## [WHAT THE TASK ASKS]
Could you write out the material from its start up to and including the line with "tap(1510, 933)", requests included, but multiply each tap coordinate in the answers by 0.95 and round it to a whole number, halves up? Leave the pictures out.

Records of locating words and elements

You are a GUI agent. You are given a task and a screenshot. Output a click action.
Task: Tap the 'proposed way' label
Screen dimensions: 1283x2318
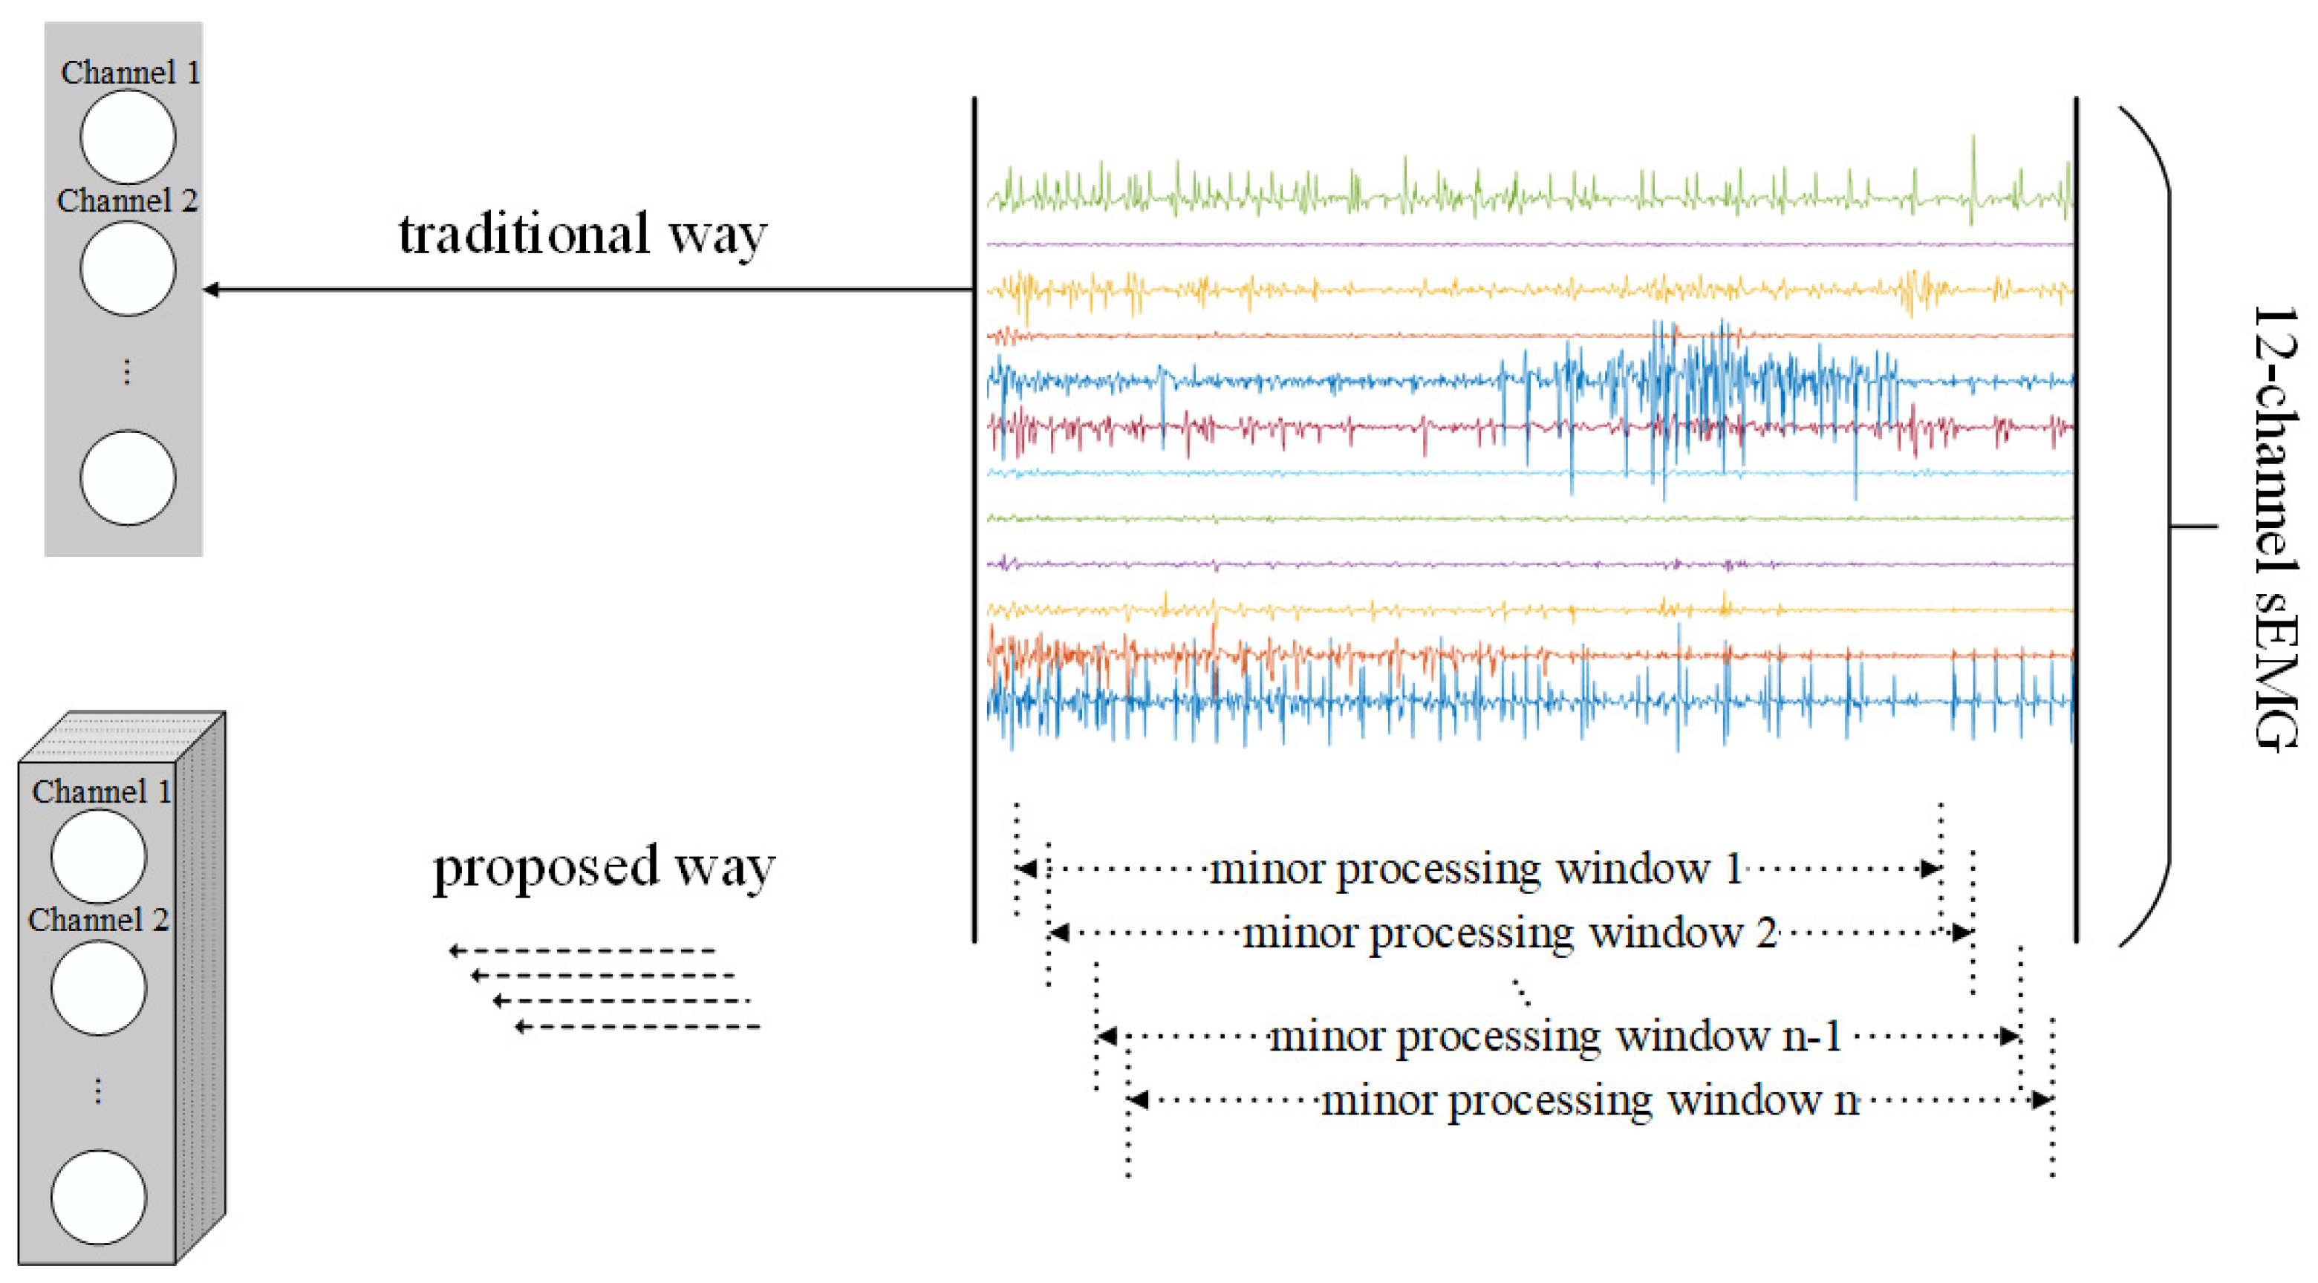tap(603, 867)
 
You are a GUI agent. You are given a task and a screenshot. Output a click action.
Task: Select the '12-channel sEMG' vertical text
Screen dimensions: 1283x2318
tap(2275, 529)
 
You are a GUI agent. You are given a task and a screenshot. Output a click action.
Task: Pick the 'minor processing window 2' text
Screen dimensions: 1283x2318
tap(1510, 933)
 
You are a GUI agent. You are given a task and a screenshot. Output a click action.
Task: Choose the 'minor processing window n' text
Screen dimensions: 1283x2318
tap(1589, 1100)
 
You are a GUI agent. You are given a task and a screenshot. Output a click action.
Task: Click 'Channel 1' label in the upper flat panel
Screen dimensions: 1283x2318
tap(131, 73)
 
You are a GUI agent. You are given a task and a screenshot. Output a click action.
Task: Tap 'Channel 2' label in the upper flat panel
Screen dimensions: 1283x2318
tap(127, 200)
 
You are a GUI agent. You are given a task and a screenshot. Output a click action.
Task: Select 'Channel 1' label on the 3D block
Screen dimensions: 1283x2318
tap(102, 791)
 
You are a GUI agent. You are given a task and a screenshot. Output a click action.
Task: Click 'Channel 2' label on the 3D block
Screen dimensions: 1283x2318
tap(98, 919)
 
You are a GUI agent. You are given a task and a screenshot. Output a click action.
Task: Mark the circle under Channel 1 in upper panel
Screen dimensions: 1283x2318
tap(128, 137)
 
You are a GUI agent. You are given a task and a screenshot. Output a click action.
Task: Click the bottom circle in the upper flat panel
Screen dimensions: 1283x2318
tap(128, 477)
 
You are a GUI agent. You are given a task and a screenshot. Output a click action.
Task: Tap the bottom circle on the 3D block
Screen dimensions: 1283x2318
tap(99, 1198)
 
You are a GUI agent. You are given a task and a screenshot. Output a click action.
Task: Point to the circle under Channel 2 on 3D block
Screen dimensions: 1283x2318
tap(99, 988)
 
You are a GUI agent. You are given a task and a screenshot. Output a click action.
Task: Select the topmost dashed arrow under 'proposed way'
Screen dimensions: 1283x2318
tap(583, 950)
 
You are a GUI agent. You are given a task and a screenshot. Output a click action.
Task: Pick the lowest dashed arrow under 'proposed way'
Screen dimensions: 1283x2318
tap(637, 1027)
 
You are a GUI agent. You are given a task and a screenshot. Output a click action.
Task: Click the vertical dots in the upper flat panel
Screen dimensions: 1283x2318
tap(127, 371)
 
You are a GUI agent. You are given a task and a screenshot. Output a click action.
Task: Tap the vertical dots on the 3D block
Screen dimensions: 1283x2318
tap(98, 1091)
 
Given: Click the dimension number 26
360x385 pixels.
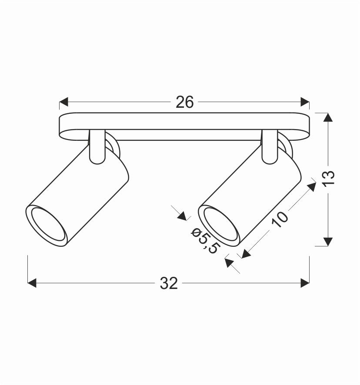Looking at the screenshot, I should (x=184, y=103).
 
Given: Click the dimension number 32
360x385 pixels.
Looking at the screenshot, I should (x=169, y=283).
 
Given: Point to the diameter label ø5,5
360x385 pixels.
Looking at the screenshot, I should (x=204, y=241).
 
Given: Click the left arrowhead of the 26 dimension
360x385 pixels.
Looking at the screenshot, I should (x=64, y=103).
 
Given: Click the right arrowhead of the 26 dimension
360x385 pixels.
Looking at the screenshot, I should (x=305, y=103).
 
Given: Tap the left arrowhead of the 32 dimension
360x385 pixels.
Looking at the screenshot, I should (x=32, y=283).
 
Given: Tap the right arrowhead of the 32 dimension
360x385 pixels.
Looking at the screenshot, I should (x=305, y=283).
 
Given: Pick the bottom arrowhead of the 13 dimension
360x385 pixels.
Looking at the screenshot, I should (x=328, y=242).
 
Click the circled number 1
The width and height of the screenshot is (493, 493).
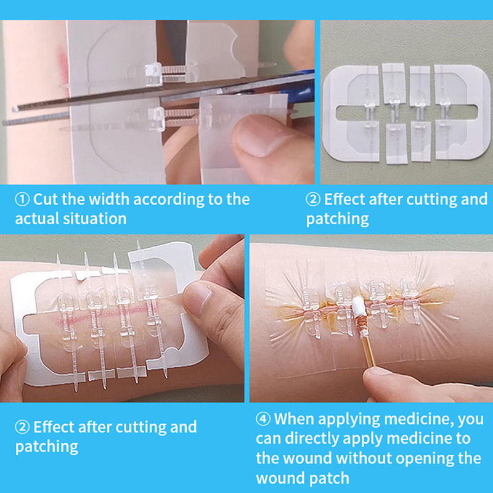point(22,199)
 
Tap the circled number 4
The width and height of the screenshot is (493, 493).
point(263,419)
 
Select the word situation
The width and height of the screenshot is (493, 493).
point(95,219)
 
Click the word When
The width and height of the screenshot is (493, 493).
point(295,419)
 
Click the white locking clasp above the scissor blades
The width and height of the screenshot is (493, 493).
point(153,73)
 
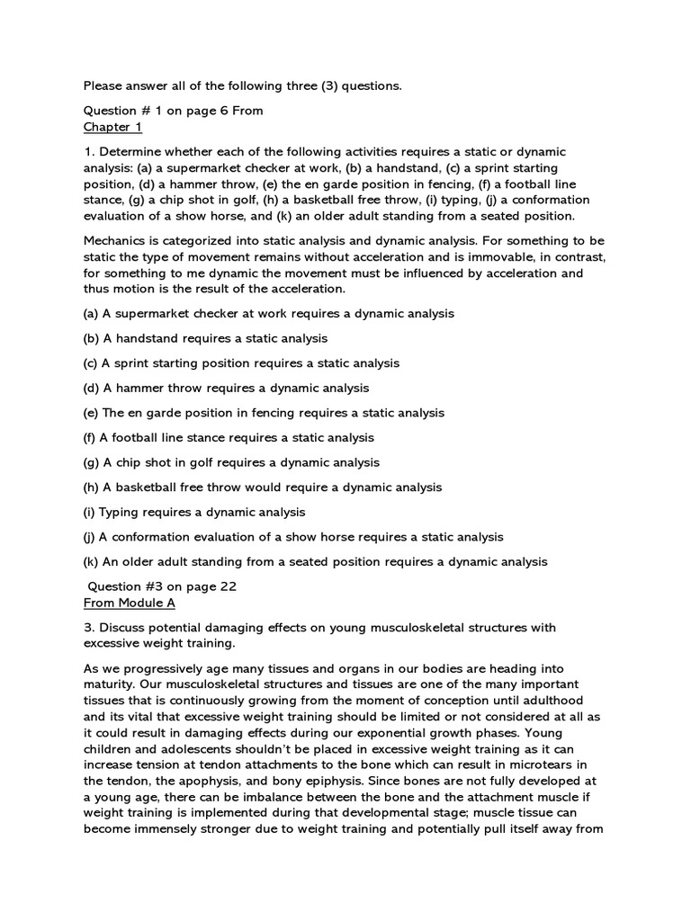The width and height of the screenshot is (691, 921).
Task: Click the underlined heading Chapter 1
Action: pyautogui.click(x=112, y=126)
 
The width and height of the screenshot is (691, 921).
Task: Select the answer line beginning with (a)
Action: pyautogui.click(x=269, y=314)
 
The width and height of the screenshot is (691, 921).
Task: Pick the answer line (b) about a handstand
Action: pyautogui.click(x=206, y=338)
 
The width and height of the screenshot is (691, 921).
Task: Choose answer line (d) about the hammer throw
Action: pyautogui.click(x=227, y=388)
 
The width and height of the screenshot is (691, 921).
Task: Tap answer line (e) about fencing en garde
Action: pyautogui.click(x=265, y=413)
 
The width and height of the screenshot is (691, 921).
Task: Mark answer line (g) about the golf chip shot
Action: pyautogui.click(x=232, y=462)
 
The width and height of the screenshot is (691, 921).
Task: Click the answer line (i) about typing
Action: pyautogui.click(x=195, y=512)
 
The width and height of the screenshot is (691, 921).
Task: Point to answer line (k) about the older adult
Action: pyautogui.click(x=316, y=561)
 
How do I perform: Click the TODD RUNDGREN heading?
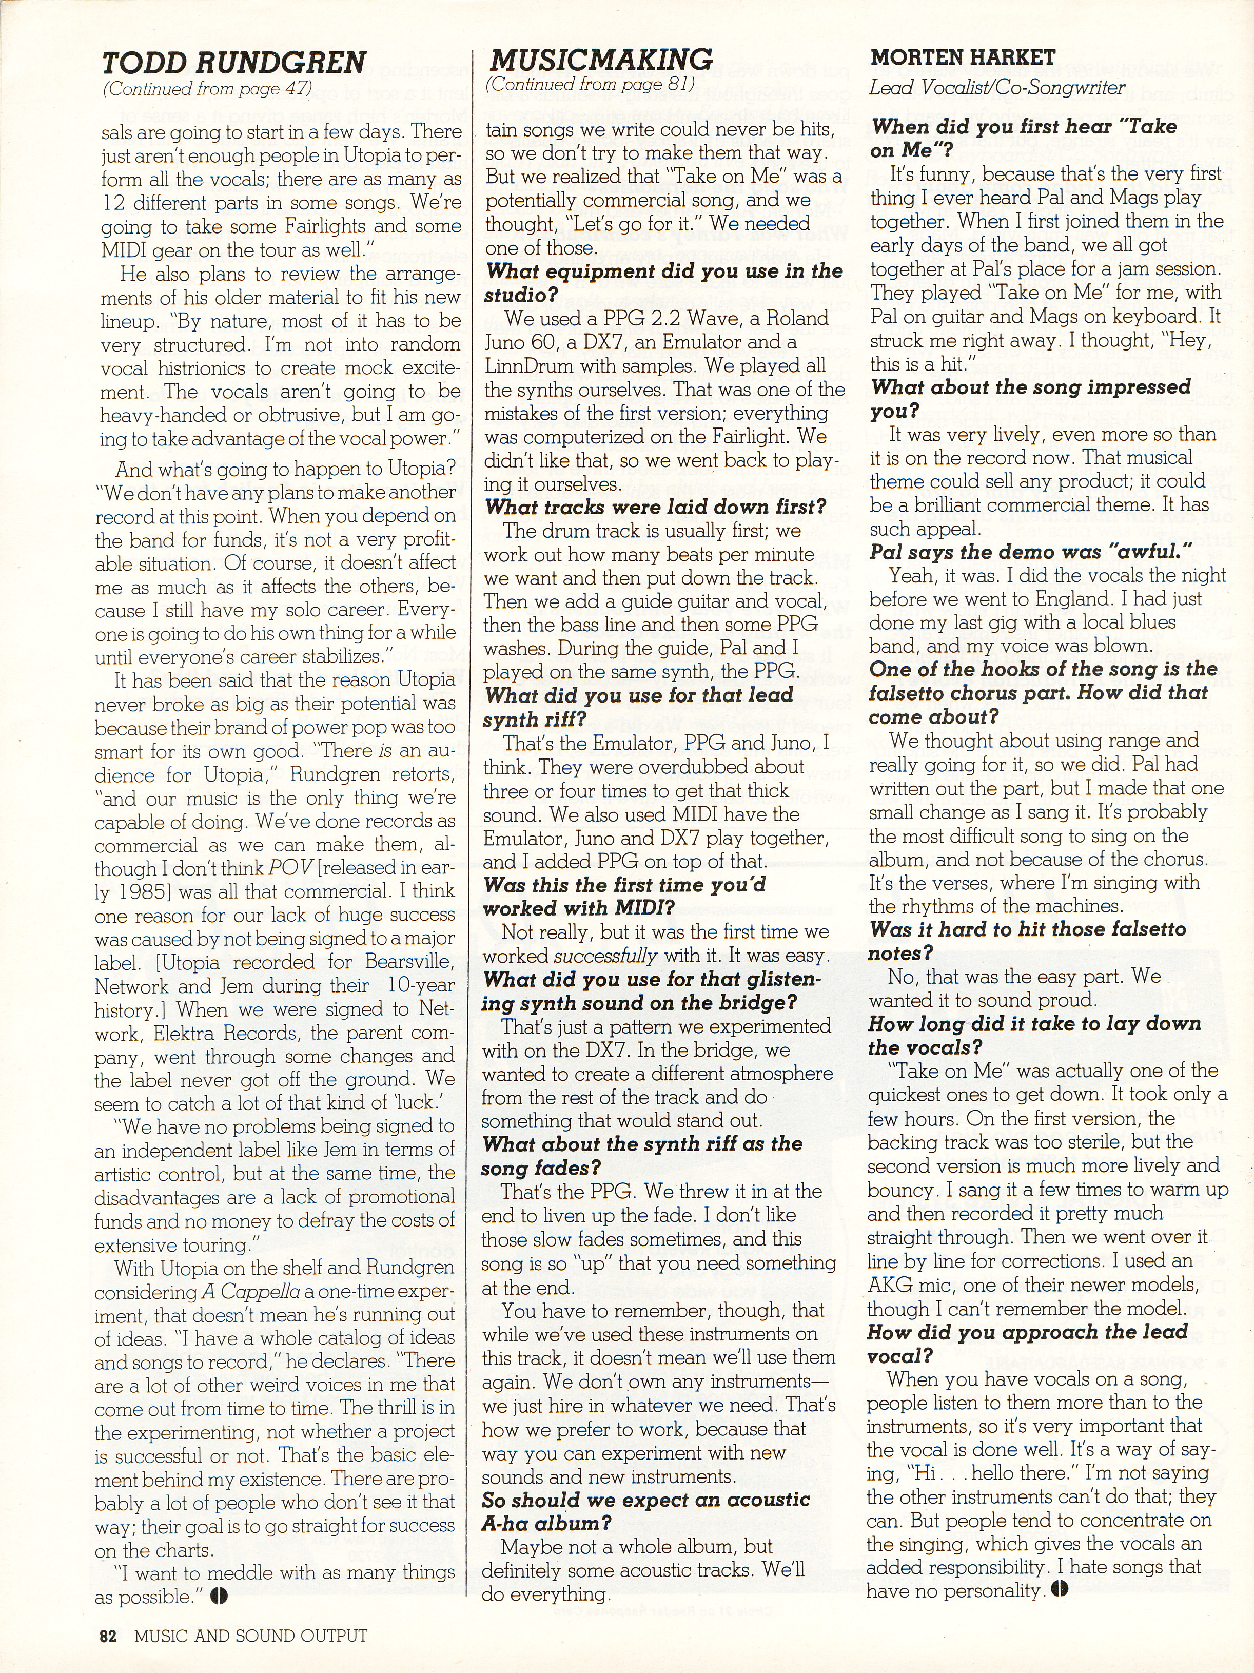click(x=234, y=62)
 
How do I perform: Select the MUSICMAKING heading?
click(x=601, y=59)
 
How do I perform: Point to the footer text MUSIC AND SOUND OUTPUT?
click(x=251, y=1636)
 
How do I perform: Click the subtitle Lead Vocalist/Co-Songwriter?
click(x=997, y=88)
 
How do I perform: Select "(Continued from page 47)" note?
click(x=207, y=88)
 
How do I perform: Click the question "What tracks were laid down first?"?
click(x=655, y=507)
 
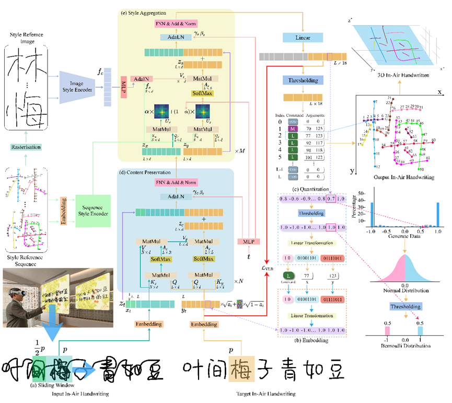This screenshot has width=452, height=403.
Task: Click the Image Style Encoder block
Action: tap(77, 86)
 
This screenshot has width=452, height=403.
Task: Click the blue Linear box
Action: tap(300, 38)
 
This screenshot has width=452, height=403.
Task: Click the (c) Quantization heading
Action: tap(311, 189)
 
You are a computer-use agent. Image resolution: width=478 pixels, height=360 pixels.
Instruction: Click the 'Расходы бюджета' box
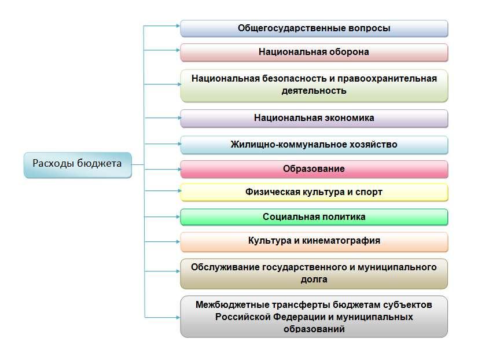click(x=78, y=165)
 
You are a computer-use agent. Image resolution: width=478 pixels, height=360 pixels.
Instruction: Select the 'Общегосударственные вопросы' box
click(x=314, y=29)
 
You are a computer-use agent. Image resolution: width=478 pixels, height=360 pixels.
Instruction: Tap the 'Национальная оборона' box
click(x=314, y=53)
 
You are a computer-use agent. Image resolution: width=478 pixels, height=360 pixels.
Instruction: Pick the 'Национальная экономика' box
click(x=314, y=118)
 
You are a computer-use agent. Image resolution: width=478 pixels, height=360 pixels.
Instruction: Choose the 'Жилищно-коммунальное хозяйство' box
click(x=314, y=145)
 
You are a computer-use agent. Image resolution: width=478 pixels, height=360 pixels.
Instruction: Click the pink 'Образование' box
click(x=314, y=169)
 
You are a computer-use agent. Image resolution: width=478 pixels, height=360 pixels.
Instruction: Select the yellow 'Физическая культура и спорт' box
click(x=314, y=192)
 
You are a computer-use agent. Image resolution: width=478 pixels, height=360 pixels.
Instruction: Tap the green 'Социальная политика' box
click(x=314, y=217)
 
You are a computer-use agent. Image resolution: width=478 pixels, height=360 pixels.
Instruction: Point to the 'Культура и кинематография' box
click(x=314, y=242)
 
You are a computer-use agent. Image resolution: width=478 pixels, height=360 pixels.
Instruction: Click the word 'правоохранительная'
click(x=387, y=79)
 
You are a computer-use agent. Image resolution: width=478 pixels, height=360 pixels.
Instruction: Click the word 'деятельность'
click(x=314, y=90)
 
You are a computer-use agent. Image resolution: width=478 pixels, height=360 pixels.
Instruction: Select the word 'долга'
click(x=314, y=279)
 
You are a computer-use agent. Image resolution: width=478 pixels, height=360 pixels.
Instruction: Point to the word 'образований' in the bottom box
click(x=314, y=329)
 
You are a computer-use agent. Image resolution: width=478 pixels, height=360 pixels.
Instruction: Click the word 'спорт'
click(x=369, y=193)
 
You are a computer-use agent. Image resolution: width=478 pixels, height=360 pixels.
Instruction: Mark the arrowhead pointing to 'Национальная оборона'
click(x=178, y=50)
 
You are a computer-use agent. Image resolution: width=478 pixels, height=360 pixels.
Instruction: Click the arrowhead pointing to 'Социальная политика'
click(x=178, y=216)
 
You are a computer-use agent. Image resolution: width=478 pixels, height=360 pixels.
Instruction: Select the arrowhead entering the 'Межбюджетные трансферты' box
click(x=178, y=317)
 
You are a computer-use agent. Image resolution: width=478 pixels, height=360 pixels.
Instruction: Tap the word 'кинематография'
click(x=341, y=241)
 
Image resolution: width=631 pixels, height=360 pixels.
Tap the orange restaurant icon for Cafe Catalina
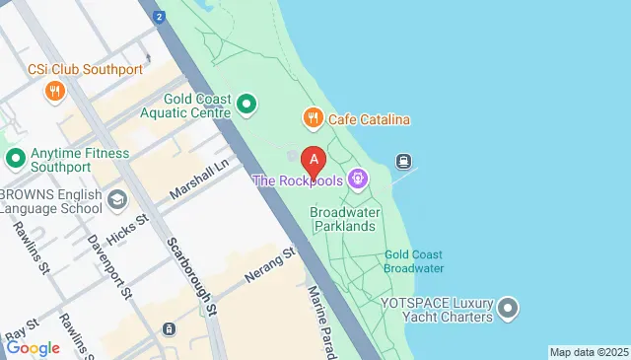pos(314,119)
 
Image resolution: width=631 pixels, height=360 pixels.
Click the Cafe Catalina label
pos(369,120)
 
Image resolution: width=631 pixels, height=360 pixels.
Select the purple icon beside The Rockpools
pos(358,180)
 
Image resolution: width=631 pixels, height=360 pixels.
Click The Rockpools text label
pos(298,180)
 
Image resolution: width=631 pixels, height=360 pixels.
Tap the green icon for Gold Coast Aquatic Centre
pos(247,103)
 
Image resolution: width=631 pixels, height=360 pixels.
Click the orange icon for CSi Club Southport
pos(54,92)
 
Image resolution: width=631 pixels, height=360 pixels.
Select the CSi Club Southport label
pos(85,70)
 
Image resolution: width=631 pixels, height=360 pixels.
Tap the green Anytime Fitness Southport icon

## [ANSWER FOR THIS EXERCISE]
You are a GUI agent. You are given a task and a screenshot. Output a click action.
Task: Tap the 'proposed way' label
Screen dimensions: 1283x2318
tap(573, 824)
 
You are a GUI agent. You are given a task and a screenshot. Output a click action.
Task: Select the '12-channel sEMG' vertical text
Screen dimensions: 1283x2318
tap(2161, 503)
 
You are a GUI agent. You are given a task and a screenshot. Output a click action.
Task: Pick the 'minor processing window 2' text
Screen dimensions: 1283x2318
tap(1435, 886)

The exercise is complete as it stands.